Very impressed with mine so far just set it up seems fast and android 4.3 seems good. For the money I can't complain. Need to get the HTC one x fixed and then on gumtree.


----------



## Kiashuma (May 4, 2011)

Just to add if you put a screen protector on it make sure you cut the corner off where the proximity sensor thingy is, are it goes all weird after making a call.

Had to cut the corner off mine, not happy I had applied it really well as well.

Does everyone use one on this phone? Just wondered with the gorilla glass.


----------



## robertdon777 (Nov 3, 2005)

I don't have one, can't be doing with trying to stick them on with no bubbles/dirt underneath.


----------



## Kiashuma (May 4, 2011)

Have you noticed any scratches on the screen with out using one? Tempted to not bother as well.


----------



## robertdon777 (Nov 3, 2005)

None as yet, had it 9 months


----------



## Alzak (Aug 31, 2010)

Kiashuma said:


> Have you noticed any scratches on the screen with out using one? Tempted to not bother as well.


I keep my phone with home keys in my pocket and no single scratch on it after 8 months ...


----------



## Kiashuma (May 4, 2011)

Cheers, off to bin mine then


----------



## robertdon777 (Nov 3, 2005)

Personally I like to keep them without bumpers etc.

The amount of iPhones with bumpers on... I thought you purchased an Apple because of a: its slick OS and b: because its a piece of Product Design, and then you stick a great wacking ugly rubber bumper on.

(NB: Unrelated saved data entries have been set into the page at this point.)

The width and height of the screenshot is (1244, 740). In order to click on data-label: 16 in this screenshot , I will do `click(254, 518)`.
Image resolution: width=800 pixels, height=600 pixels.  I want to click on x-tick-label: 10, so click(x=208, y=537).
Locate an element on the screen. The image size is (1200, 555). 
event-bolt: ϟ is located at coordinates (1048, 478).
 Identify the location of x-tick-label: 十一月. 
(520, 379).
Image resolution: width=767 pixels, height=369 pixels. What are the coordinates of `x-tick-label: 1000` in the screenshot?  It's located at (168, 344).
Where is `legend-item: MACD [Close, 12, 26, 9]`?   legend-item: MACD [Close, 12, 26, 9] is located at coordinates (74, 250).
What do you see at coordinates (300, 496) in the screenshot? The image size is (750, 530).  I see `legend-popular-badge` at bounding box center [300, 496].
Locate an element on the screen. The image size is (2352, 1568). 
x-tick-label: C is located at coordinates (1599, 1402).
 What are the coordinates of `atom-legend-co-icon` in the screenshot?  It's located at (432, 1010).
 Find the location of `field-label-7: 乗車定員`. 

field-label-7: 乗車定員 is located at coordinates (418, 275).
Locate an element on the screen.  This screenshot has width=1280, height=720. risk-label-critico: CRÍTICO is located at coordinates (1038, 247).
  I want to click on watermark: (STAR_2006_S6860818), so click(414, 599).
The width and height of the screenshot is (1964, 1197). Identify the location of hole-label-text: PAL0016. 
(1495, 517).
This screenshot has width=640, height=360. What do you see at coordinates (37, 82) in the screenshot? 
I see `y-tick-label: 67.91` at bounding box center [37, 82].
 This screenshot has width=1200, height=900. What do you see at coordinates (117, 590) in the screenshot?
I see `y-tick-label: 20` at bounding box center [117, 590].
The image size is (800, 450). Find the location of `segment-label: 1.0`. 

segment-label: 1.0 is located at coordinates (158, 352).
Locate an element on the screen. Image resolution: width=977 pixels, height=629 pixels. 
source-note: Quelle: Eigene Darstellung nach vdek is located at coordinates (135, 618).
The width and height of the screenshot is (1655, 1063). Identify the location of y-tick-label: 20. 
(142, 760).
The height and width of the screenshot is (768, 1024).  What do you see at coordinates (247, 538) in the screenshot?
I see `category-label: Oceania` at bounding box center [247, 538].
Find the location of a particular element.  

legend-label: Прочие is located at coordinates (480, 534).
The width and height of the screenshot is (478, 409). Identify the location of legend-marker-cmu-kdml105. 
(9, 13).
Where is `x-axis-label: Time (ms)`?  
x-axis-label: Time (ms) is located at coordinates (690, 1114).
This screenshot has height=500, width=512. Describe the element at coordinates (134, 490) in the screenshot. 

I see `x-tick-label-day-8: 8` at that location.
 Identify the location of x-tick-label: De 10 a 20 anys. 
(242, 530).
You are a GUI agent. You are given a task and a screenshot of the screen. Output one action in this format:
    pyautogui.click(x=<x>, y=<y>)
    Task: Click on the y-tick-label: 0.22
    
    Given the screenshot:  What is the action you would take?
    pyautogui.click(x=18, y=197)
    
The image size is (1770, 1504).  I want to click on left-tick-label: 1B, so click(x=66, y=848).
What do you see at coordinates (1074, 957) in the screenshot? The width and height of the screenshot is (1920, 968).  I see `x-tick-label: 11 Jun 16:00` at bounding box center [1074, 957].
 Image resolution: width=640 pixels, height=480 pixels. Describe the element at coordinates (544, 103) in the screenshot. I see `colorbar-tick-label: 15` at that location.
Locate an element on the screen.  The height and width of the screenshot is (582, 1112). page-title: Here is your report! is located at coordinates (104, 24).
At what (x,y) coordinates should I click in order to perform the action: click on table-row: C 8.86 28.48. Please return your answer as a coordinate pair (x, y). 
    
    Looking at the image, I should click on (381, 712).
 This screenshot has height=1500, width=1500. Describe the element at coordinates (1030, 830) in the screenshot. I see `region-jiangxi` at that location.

It's like buying a 3 piece suite and leaving the wrapping on... Oh it will still look good in 10 years though... yeah great I've just had to sit on plastic for the last 10 years lol.


----------



## Kiashuma (May 4, 2011)

robertdon777 said:


> Personally I like to keep them without bumpers etc.
> 
> The amount of iPhones with bumpers on... I thought you purchased an Apple because of a: its slick OS and b: because its a piece of Product Design, and then you stick a great wacking ugly rubber bumper on.
> 
> It's like buying a 3 piece suite and leaving the wrapping on... Oh it will still look good in 10 years though... yeah great I've just had to sit on plastic for the last 10 years lol.


I know what you mean. I have a slim plastic case on my Nexus looks ok.

As you say once you have used it for 2 years or whatever, it will be worth pennies because of new tech will be out, so you will have a smart new looking phone worth nothing.


----------



## Paintmaster1982 (Oct 23, 2007)

robertdon777 said:


> Personally I like to keep them without bumpers etc.
> 
> The amount of iPhones with bumpers on... I thought you purchased an Apple because of a: its slick OS and b: because its a piece of Product Design, and then you stick a great wacking ugly rubber bumper on.
> 
> It's like buying a 3 piece suite and leaving the wrapping on... Oh it will still look good in 10 years though... yeah great I've just had to sit on plastic for the last 10 years lol.


I see what your saying. I'am ultra careful with my phones. Had a mint htc desire and only dropped it once in three years of ownership. I had a fabric wallet I kept it in which was a few quid. As you I like the look and feel of the phone etc. Now with the nexus I'am even more careful until the novelty factor wears off. Might do the same just get a fabric wallet I can put it in. Just scared if I drop it and smash the glass.


----------